Sometimes, looking backward is a good way to go forward. With this in mind, scientists discovered that a cancer drug approved decades ago, based on the immune molecule IL-2, may restore balance to the overactive immune systems of people with systemic lupus erythematosus (SLE).
IL-2, or Interleukin-2, is rarely used in cancer treatment today. But, the researches noted, as an approved drug with a known safety profile, its clinical development as a lupus treatment would be much speedier than usual, meaning it could reach patients within a few years. Their study, “Low-dose interleukin-2 treatment selectively modulates CD4 T cell subsets in patients with systemic lupus erythematosus,” was published in the journal Nature Medicine.
The discovery came from observations that lupus patients often have low levels of the immune cytokine IL-2. This factor is an early signal prompting the production of different kinds of T-cells, and an imbalance between inflammatory types of T-cell and those acting to control inflammation is exactly what is seen in lupus.
In cancer, versions of this factor, produced in the lab, have been used since the early 1990s, but scientists only recently started to test the drug on patients with immune conditions. Researchers at the Monash Biomedicine Discovery Institute in Australia, working with colleagues at the Peking University People’s Hospital in China, studied if low doses of IL-2 had any impact on patients with active lupus disease.
The team recruited 38 patients who did not respond well to standard lupus treatment (NCT02084238). Patients were treated for 12 weeks with low doses of IL-2, and 89.5 percent of them had a four-point drop in the SLE disease activity index — a tool often used to measure disease activity.
“The real promise of this treatment is that it calms the hyperactive immune system through multiple mechanisms, which is very important as this new therapy may be effective for many patients,” Eric Morand, a professor at Monash University, founder of the Asia Pacific Lupus Collaboration, and a study co-author, said in a news release.
Almost all patients could reduce their corticosteroid dose by at least 25 percent, and 67.6 percent reduced to half or less the dose they were taking at study start.
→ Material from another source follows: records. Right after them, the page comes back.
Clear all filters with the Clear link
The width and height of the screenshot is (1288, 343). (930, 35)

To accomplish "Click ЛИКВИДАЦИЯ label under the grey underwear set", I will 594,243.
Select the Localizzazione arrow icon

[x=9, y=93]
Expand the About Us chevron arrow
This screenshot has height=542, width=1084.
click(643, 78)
Researchers also showed that the treatment acted on all lupus symptoms explored: rash, hair loss, arthritis, fever, and inflammation of serous membranes throughout the body.
Researchers also noted that the treatment shifted the composition of T-cells. A change from predominant inflammatory T-cells to more regulatory T-cells, also called Tregs, was seen in the blood of patients, with inflammatory cells decreasing in numbers.
“The amount we tested for treating lupus is much less than the dose used in treating cancers,” said Di Yu, a professor at Monash Biomedicine Discovery Institute who led the study together with Zhanguo Li of China.
“We observed the treatment was safe and showed promising results, so there’s reason to believe formal trials could begin almost immediately,” Morand added. “As the drug has been on the market for some time for other diseases, it can be rapidly put into formal trials for lupus treatment right away.”